• **Activity**:
Write all of the lines below out again, exactly as they stand.

Records for the exercise: Begin

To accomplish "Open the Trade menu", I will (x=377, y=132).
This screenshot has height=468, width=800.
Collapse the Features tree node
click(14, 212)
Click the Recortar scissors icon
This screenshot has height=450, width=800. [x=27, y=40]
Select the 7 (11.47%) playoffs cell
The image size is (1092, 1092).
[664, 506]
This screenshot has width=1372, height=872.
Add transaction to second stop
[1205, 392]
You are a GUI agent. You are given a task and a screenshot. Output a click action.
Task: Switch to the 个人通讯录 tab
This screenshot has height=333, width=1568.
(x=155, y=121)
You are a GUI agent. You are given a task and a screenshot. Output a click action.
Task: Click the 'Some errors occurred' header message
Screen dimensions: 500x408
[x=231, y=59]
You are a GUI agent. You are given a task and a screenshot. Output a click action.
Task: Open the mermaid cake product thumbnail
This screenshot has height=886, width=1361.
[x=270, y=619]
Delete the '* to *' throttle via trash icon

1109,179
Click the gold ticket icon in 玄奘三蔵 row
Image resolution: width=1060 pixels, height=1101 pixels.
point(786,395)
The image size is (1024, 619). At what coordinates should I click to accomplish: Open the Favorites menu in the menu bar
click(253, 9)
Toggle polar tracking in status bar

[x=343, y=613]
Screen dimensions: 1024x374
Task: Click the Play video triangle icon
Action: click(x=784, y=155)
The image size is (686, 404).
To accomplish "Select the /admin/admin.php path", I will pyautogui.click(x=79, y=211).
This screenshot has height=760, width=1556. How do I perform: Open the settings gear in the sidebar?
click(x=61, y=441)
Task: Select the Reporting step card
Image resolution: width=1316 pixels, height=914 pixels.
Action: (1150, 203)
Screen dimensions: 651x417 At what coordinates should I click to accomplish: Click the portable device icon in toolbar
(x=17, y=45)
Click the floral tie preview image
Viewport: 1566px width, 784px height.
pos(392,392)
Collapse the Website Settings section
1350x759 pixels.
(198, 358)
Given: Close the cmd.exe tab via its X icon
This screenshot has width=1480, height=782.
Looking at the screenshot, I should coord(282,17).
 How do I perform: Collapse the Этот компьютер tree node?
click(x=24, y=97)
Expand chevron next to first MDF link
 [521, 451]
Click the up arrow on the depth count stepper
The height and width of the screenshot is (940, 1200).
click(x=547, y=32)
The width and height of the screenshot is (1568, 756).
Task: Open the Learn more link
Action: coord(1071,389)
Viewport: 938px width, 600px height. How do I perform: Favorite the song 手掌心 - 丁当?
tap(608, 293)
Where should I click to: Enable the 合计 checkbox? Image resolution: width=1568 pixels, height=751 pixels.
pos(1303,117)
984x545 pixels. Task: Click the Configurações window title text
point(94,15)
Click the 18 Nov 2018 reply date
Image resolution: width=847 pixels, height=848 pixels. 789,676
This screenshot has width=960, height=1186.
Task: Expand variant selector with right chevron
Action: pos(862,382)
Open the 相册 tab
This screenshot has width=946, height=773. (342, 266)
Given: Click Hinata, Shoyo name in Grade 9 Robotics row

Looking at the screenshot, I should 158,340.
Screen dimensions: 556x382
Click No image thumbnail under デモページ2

Records for the exercise: End

• **Answer below**:
To accomplish "Open the Trade menu", I will (x=377, y=132).
This screenshot has height=468, width=800.
Collapse the Features tree node
click(14, 212)
Click the Recortar scissors icon
This screenshot has height=450, width=800. [x=27, y=40]
Select the 7 (11.47%) playoffs cell
The image size is (1092, 1092).
[664, 506]
This screenshot has width=1372, height=872.
Add transaction to second stop
[1205, 392]
You are a GUI agent. You are given a task and a screenshot. Output a click action.
Task: Switch to the 个人通讯录 tab
This screenshot has height=333, width=1568.
(x=155, y=121)
You are a GUI agent. You are given a task and a screenshot. Output a click action.
Task: Click the 'Some errors occurred' header message
Screen dimensions: 500x408
[x=231, y=59]
You are a GUI agent. You are given a task and a screenshot. Output a click action.
Task: Open the mermaid cake product thumbnail
This screenshot has height=886, width=1361.
[x=270, y=619]
Delete the '* to *' throttle via trash icon

1109,179
Click the gold ticket icon in 玄奘三蔵 row
Image resolution: width=1060 pixels, height=1101 pixels.
point(786,395)
The image size is (1024, 619). At what coordinates should I click to accomplish: Open the Favorites menu in the menu bar
click(253, 9)
Toggle polar tracking in status bar

[x=343, y=613]
Screen dimensions: 1024x374
Task: Click the Play video triangle icon
Action: click(x=784, y=155)
The image size is (686, 404).
To accomplish "Select the /admin/admin.php path", I will pyautogui.click(x=79, y=211).
This screenshot has height=760, width=1556. How do I perform: Open the settings gear in the sidebar?
click(x=61, y=441)
Task: Select the Reporting step card
Image resolution: width=1316 pixels, height=914 pixels.
Action: (1150, 203)
Screen dimensions: 651x417 At what coordinates should I click to accomplish: Click the portable device icon in toolbar
(x=17, y=45)
Click the floral tie preview image
Viewport: 1566px width, 784px height.
pos(392,392)
Collapse the Website Settings section
1350x759 pixels.
(198, 358)
Given: Close the cmd.exe tab via its X icon
This screenshot has width=1480, height=782.
Looking at the screenshot, I should coord(282,17).
 How do I perform: Collapse the Этот компьютер tree node?
click(x=24, y=97)
Expand chevron next to first MDF link
 [521, 451]
Click the up arrow on the depth count stepper
The height and width of the screenshot is (940, 1200).
click(x=547, y=32)
The width and height of the screenshot is (1568, 756).
Task: Open the Learn more link
Action: coord(1071,389)
Viewport: 938px width, 600px height. How do I perform: Favorite the song 手掌心 - 丁当?
tap(608, 293)
Where should I click to: Enable the 合计 checkbox? Image resolution: width=1568 pixels, height=751 pixels.
pos(1303,117)
984x545 pixels. Task: Click the Configurações window title text
point(94,15)
Click the 18 Nov 2018 reply date
Image resolution: width=847 pixels, height=848 pixels. 789,676
This screenshot has width=960, height=1186.
Task: Expand variant selector with right chevron
Action: pos(862,382)
Open the 相册 tab
This screenshot has width=946, height=773. (342, 266)
Given: Click Hinata, Shoyo name in Grade 9 Robotics row

Looking at the screenshot, I should 158,340.
Screen dimensions: 556x382
Click No image thumbnail under デモページ2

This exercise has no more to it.